## What you will do
Scan the entries below line by line and state how many lines contain the string "Flow", giving only the number.

== Segment start ==

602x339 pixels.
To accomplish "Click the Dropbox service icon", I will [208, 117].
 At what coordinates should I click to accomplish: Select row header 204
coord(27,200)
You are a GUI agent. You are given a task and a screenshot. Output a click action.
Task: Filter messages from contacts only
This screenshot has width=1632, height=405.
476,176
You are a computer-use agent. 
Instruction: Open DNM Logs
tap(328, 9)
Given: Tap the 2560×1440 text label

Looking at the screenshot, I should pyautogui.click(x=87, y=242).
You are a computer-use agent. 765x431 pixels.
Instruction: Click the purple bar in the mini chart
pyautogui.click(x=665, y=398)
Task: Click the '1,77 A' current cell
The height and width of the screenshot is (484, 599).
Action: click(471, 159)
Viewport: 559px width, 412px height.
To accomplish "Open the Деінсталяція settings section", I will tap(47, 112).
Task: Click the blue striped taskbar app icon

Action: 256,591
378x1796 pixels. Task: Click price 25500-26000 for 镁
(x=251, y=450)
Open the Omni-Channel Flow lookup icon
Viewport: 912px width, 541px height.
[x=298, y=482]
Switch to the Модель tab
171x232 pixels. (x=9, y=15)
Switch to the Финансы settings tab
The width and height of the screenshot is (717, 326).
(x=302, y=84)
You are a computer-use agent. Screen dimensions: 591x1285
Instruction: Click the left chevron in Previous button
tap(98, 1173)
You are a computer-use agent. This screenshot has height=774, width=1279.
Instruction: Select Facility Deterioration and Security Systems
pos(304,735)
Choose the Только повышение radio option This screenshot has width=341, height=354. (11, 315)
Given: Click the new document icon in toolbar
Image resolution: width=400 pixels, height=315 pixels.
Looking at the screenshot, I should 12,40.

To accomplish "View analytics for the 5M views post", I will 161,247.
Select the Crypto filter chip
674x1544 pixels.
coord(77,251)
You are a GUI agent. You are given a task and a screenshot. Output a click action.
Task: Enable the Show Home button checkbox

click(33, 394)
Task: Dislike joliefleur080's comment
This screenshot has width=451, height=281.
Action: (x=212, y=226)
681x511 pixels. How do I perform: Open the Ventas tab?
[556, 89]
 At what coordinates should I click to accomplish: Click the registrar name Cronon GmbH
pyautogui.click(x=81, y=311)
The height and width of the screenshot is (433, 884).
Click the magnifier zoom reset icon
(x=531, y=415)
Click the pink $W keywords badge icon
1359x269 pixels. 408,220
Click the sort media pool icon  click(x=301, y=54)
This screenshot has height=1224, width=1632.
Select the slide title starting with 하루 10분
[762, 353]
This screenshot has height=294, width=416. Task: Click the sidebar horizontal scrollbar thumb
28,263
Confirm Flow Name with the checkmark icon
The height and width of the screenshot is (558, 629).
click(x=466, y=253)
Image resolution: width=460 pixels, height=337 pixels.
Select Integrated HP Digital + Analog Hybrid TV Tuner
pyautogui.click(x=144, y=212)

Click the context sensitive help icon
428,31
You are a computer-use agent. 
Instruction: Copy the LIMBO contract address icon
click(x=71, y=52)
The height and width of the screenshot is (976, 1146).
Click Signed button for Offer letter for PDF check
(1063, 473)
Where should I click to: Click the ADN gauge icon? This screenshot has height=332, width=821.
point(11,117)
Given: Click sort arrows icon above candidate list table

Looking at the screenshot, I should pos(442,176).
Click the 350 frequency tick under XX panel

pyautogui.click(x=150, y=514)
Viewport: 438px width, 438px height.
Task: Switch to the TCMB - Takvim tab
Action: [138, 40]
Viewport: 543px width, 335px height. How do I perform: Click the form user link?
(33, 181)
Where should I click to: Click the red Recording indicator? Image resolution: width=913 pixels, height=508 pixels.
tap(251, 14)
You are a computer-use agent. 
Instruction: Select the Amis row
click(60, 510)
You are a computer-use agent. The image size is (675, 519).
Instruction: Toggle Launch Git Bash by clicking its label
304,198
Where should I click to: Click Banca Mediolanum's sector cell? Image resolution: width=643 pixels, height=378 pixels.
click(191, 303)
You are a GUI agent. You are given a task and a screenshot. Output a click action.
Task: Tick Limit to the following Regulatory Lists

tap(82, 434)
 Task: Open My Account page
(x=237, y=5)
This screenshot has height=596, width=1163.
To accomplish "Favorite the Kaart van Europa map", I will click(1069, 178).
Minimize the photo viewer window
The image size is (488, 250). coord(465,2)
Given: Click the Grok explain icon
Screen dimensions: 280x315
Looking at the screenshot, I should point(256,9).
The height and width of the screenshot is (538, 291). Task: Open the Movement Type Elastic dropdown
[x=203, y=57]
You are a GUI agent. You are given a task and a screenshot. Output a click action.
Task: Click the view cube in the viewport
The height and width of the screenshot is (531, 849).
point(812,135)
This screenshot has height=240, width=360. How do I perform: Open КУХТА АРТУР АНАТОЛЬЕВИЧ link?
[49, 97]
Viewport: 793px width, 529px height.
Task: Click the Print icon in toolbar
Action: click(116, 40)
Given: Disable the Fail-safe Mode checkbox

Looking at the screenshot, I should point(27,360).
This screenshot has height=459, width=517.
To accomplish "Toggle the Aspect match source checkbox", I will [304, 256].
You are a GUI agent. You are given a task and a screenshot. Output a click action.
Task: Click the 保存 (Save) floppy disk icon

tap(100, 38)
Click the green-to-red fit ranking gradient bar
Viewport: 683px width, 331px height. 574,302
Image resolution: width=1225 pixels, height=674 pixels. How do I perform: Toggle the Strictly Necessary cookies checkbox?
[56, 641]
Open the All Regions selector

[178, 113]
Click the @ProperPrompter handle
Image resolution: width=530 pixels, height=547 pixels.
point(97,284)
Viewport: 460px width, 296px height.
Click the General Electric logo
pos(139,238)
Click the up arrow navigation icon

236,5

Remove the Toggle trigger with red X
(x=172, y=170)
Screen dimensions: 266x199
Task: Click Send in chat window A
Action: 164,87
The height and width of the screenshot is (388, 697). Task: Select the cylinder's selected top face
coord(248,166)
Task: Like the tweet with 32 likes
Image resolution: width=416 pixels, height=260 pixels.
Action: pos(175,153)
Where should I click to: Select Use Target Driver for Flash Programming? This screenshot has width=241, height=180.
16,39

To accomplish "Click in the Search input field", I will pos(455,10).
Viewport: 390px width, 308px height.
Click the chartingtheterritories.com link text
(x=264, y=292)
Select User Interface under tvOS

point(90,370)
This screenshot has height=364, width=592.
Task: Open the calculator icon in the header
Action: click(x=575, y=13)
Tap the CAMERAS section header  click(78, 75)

== Segment end ==

## Written solution
2